Everybody who works successfully with substance users learns to set and hold good boundaries. These protect the work of treatment, and guard against manipulation on the part of the person with addiction or alcoholism.

As a professional, you have an agenda to fulfill. So too does the person in active addiction. Their agenda is very different, but they’re even more committed to it. They may have convinced themself that their life depends on it. And they’re willing to use your agenda to achieve their own.

Some years back I gave a talk on addiction to medical students. A bright bunch, but I found myself frustrated by their inability to understand the reality of manipulation. Until I used the following example, that is. “Imagine it’s a Saturday evening shift in the ER,” I told them. “You’re sitting in a consulting room across from someone with heroin addiction. You want your patient to see you as a concerned, competent medical professional.” Nods of agreement around the room. “But to that addicted person, there’s this big neon sign flashing above your head that reads: All Night Pharmacy. We Never Close. And they can’t take their eyes off it.”

It got their attention.

One person recovering from addiction told of an incident involving several drug users who shared a rented house. At one point a member of the household developed a festering wound that required regular prescriptions for pain meds. The group held a house meeting to plan the best way to keep the wound from healing — in order to insure continued access to the meds.

Difficult if not impossible for somebody who’s never been through that experience to imagine it. Nonetheless, everybody who works with addiction runs into something comparable.

One psychiatrist explained to me that she felt compelled to accept as the literal truth everything that her addicted patients told her. “It’s the foundation of our therapeutic relationship,” she insisted. A year or so later she found herself in trouble with the state medical board for overprescribing.
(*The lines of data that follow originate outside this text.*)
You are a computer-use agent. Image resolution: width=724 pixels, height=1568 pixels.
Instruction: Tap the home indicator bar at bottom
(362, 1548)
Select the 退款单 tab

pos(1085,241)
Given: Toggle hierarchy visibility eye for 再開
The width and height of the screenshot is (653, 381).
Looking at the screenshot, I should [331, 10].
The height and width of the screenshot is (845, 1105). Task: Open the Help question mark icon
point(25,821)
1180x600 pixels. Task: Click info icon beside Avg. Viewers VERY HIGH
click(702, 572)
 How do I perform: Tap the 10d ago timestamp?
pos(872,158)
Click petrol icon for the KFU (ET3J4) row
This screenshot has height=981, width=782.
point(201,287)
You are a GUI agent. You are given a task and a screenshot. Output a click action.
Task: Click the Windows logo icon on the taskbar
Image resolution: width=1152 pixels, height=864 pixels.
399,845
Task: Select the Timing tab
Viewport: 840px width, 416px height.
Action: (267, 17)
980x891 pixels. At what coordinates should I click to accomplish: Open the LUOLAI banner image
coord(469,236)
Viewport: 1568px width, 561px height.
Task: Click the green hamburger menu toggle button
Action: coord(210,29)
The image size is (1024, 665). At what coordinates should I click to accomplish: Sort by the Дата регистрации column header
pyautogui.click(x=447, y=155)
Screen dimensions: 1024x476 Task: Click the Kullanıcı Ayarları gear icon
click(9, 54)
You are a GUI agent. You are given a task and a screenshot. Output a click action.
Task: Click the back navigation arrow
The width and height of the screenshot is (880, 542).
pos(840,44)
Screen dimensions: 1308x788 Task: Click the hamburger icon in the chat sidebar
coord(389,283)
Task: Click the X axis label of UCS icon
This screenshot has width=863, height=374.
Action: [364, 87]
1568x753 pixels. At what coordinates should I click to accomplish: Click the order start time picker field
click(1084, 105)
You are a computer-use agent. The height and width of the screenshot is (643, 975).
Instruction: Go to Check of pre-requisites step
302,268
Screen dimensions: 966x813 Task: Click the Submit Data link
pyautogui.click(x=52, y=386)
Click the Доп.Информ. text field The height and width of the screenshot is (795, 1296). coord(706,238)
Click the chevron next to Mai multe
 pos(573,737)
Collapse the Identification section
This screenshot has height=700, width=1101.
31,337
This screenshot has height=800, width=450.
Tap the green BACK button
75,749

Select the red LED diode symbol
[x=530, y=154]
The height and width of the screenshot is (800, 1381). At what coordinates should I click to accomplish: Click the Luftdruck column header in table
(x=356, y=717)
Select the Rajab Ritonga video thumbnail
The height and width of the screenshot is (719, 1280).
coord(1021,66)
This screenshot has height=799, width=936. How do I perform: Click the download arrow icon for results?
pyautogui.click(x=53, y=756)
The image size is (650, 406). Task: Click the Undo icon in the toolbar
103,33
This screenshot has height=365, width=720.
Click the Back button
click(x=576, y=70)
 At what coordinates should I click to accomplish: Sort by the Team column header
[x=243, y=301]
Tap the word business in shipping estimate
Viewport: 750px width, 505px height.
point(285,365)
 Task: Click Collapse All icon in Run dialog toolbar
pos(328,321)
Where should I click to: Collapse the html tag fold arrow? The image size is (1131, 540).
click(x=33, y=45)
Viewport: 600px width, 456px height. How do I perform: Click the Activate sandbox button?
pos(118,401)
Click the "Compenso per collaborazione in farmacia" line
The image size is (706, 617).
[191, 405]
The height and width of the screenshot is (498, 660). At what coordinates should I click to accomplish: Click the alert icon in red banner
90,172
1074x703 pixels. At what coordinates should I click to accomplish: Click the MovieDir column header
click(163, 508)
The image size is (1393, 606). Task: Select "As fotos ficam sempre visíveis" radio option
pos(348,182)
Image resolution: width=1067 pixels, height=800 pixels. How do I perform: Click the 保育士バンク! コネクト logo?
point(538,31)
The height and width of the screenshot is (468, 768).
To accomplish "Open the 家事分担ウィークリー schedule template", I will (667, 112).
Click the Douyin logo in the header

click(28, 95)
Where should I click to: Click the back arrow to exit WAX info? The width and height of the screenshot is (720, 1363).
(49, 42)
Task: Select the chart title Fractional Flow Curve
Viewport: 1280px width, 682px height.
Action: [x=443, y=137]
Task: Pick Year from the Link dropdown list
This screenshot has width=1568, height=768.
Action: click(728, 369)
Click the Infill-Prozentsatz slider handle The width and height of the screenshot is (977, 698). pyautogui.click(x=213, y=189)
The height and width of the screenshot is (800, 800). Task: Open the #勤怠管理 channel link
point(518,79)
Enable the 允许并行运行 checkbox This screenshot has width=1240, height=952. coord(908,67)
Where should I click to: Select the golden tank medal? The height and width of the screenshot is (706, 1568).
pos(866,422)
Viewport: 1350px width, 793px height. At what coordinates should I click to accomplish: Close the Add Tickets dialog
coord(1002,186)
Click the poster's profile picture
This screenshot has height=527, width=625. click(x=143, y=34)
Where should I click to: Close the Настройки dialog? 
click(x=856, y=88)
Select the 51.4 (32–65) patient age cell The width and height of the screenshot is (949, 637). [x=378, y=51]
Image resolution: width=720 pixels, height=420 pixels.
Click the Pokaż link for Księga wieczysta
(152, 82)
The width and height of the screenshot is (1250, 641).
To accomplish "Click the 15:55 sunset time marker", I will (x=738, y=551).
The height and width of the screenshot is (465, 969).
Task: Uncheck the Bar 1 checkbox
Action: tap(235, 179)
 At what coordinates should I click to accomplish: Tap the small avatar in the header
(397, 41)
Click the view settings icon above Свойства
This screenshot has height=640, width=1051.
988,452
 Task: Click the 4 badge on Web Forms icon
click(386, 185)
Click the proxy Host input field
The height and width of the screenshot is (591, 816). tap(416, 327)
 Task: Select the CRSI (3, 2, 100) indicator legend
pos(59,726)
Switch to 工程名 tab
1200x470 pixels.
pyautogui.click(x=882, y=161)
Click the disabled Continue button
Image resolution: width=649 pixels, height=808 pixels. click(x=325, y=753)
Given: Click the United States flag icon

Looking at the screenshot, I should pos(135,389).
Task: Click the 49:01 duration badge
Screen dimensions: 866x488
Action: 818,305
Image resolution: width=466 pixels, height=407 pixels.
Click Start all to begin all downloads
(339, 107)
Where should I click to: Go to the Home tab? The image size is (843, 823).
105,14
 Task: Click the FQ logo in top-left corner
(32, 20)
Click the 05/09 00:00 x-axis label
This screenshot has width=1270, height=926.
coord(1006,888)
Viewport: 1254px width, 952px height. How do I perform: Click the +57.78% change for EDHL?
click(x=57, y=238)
We see manipulation as wrong, but the addicted person doesn’t necessarily share our values. To them, it’s a matter of necessity. They need something, you have it, so they mean to make certain you give it to them.

Caveat emptor, the saying goes. Buyer beware.

There are skills you can develop that allow us to work successfully with addicted people, including how to establish and maintain boundaries in the face of manipulation. It’s worth our time to learn them.